Entries showing where items appear:
☆ ☆ ☆ ☆ ☆

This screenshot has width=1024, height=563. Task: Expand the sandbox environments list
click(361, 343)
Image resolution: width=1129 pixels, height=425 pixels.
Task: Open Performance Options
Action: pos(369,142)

☆ ☆ ☆ ☆ ☆

WHAT IS NEEDED –
Return each line of the listing above that contains the string "height".

THE RESULT –
This screenshot has width=1024, height=563. Task: Expand the sandbox environments list
Image resolution: width=1129 pixels, height=425 pixels.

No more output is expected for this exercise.